You're advocating a lowest common denominator for cloud architecture, I'm pointing out that this roots you in 2008, and ignores everything that AWS has developed in response to the needs of their customers in the following five years. To effectively use tools like Asgard cloud APIs need to implement ideas from 2010, and it's obviously possible, since Eucalyptus have done just that, and other cloud API vendors are looking at it.

We really do push code many times every day using tens or hundreds of instances of a baked AMI. We have several hundred different services running. If you don't want to run at scale, you don't need to do this, but if scale and high availability and fast startup matters, AMInator solves the problem. The developer you mentioned having built 25,000 AMIs is our engineer who has been building and testing AMInator for the last few months.

There are many historical precedents for using a single IT vendor. You pick the ones that work at scale. There's also a philosophical difference between the concerns of Operations people who want multiple vendors to save money, and Developers who want a single vendor to get things done more quickly. For example developers don't write SQL code that transparently works on Oracle, SQLserver and MySQL they picked one of them to start with and port if they have to.
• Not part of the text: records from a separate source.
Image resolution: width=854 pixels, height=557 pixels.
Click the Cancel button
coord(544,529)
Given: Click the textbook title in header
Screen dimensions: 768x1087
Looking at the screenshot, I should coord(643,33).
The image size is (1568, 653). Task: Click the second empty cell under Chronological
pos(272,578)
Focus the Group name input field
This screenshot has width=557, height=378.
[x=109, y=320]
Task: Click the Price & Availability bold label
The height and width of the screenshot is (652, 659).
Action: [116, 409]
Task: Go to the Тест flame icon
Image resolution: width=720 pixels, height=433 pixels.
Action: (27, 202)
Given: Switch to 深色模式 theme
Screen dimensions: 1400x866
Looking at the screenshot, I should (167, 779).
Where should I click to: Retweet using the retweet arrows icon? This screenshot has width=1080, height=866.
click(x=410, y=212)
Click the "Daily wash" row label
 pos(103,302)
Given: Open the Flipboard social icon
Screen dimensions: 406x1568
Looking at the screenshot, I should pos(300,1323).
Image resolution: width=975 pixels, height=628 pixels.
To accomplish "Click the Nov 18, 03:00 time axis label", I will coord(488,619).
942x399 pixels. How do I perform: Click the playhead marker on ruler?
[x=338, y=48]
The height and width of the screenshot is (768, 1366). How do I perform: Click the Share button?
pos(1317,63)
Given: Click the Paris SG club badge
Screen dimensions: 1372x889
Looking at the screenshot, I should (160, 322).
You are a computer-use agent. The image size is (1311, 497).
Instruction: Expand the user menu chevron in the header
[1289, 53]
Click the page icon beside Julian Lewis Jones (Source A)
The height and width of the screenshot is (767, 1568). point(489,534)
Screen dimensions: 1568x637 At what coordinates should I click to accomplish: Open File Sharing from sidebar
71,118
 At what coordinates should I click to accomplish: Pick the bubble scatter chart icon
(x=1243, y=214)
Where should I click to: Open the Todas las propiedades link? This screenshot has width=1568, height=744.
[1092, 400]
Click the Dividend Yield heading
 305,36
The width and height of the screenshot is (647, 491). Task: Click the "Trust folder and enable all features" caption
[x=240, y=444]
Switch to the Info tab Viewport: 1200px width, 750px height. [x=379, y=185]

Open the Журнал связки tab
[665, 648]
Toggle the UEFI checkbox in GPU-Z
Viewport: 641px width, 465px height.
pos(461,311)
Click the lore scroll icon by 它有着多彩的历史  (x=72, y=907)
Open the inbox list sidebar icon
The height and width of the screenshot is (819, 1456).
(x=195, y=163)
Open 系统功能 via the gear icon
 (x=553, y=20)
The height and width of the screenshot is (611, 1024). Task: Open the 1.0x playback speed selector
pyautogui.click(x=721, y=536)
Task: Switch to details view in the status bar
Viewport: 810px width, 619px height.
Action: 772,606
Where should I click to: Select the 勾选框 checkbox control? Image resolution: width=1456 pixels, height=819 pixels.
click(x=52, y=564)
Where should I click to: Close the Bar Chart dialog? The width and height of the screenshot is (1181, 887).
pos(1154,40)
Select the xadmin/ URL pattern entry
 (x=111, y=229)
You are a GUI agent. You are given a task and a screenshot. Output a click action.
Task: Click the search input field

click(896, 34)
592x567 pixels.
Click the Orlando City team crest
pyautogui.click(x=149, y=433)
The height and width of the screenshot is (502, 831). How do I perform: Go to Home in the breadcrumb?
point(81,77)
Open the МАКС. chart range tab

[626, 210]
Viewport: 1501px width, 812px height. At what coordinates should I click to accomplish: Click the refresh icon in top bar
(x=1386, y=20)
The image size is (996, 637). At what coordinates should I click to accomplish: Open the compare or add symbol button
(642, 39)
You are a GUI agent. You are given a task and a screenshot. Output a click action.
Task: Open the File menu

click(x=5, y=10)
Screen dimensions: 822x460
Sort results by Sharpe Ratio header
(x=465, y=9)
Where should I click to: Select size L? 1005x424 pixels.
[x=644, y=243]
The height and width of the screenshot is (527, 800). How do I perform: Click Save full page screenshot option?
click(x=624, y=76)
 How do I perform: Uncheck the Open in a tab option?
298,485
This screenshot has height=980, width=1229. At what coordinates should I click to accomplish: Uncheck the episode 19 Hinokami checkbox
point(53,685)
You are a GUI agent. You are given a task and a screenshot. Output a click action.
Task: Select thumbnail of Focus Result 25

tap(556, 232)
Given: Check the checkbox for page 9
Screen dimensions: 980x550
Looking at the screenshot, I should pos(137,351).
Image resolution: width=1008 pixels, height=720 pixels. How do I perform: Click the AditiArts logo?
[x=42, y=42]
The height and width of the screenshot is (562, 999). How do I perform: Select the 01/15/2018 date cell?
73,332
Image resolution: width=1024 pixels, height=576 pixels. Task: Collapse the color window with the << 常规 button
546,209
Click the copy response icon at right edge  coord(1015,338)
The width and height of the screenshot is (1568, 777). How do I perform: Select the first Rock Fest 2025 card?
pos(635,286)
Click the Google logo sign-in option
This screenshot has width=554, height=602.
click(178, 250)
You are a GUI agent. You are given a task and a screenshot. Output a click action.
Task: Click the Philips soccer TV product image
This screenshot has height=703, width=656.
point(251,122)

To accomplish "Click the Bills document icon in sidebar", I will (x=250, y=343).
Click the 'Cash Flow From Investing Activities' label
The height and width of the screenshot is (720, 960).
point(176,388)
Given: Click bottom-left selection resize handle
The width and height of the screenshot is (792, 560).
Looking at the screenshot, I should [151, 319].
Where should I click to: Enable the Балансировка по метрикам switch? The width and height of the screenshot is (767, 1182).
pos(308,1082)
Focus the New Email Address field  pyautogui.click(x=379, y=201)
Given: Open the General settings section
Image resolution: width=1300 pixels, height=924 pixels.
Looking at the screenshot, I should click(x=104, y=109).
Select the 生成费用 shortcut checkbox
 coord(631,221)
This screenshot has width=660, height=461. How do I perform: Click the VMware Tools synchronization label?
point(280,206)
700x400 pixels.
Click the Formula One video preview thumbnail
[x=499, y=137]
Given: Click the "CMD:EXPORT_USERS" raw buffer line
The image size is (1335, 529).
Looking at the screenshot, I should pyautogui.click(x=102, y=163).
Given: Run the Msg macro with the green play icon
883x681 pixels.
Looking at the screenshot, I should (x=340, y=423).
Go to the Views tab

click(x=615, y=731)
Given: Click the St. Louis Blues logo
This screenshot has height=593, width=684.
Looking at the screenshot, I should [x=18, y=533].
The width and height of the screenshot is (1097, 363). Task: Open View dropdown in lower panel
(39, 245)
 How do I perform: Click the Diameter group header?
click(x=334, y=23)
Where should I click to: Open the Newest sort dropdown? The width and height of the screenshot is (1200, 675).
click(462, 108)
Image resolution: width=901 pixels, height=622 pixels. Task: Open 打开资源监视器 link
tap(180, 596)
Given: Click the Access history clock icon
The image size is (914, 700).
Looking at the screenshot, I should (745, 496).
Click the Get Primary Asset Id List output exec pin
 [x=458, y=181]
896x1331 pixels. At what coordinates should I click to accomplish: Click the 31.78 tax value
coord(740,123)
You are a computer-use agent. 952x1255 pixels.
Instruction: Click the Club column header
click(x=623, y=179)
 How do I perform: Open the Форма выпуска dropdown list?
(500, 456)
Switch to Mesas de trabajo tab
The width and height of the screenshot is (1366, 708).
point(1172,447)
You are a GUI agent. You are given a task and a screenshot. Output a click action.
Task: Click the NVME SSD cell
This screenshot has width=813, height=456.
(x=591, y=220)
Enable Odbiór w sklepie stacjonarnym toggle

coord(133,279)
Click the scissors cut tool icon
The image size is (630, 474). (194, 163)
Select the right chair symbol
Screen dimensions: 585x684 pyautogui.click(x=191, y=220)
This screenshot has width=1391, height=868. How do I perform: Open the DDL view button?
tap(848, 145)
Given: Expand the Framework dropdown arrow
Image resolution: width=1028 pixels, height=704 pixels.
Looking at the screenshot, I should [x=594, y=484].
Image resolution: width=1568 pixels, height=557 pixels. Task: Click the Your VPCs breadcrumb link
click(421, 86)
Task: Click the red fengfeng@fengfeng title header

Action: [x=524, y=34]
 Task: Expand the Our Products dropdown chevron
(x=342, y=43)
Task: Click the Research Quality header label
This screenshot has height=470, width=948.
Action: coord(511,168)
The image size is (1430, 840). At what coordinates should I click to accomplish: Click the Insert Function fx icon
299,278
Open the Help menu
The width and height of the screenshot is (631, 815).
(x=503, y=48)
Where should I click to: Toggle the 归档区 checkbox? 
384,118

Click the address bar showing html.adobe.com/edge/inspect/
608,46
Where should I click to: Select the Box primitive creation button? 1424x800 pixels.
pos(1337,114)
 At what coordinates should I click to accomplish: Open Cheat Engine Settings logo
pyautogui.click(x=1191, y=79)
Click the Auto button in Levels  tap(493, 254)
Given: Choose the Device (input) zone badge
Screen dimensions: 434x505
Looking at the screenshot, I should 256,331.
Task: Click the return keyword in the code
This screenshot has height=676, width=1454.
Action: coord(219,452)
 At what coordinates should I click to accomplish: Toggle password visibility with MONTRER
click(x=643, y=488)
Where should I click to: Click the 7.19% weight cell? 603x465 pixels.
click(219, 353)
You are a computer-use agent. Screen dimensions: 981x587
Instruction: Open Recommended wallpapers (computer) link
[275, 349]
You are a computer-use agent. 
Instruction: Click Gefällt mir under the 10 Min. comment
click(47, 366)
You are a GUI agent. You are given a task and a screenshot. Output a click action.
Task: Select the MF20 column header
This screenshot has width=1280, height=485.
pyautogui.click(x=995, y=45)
You mention Zynga, which I regard as a case study of why it's a bad idea to spend hundreds of millions of dollars building datacenters just before your business model collapses. Most of the people who built Z-cloud are gone now.
jemison288
50%
50%
jemison288,
User Rank: Moderator
3/26/2013 | 10:55:03 PM
re: How Netflix Is Ruining Cloud Computing
Adrian--

Here's the tree response.

Cloud 1.0 vs. 2.0:
You say, "The specific IaaS provider used underneath, and whether you do this with public or private clouds is irrelevant to the architectural constructs we've explained." But of course, the Netflix contest has to do with your tools, not "architectural constructs" per se. And your tools are absolutely tied to a specific IaaS provider. And from an architectural perspective, while Netflix has done some awesome things, I think Zynga's architecture (including what they pay for what they get) is much more likely to be what best-practice enterprise cloud architectures look like in 5+ years. I don't know many cloud architects who are aware of the difference between Zynga and Netflix who would pick Netflix's implementation over Zynga's--again, largely because of the multi-cloud capabilities.

Outages:
My point in bringing up the outages was not to imply that they were international or fatal; it was to point out that Netflix's cloud architecture is not perfect (not that any cloud architecture is, but always good to point this out), and that one can tie at least one outage to Netflix's specific architectural decision to embrace a proprietary service (ELB) when other, non-proprietary, more resilient options were available. I'm happy that Netflix won't repeat an outage due to that specific proprietary service, but the overall philosophy of choosing AWS services over open options that are more flexible and more resilient remains.

Portability:
As long as you continue to force Netflix to use new and expanded Amazon-provided services over other options, you're creating a moving target that no other vendor will hit. The better path to take is: how should organizations design their architectures so that they can maintain portability and interoperability across multiple vendors, whereever possible? If, today, we wait for Google Compute Engine to be more widely available and tested, then shouldn't we be moving to abstraction layers for API communication, instead of doubling down and adopting more and more proprietary APIs? Perhaps AWS will release their API to the world and allow all businesses to use it openly, but they haven't yet, and so it's a very risky move to bet an architecture on AWS and any vendors (e.g., Eucalyptus) that AWS will bless. Perhaps what you're saying is that you'd be happy to see abstraction layers in the Netflix tools for working with other clouds, but *you're not actually saying that*. Please say that.

Edda:
Thanks for the details on Edda; my knowledge was from reading what was easily available on github: "Why did we create Edda? ... if we see a host with an EC2 hostname that is causing problems on one of our API servers then we need to find out what that host is and what team is responsible, Edda allows us to do this." Edda sounds like a great tool to take multi-cloud--would you considering suggesting that as a theoretically good project for the contest (no guarantees on prizes)?

AMInator:
Your explanation of using Chef with AMInator makes a lot of sense in the "500 simultaneous instances" use case. Which is--you would admit--not a common circumstance amongst the people who use/will be using your cloud tools. And unfortunately, your first happy user of AMInator (on Twitter, at least) made over 25,000 Ubuntu AMIs with it--can you tell me why that would ever be a good architectural decision? AMInator strikes me as a tool like PHP or a GOTO statement--there are places where you should probably use them, but it's hard to argue that they should be part of any kind of "best practices" decision.

Cloud Prize:
The fact that only one out of ten prizes involves portability, and the fact that you take such an expansive view of portability to include adding language support to an existing tool (which has NOTHING to do with cloud portability!), shows that you really think that cloud portability unimportant to Netflix. If Netflix wants to make that business decision, then fine. But I would argue that Netflix is a role model in the world, and has a lot of ears, and that it's just irresponsible for Netflix to lead the rest of the world on the same path.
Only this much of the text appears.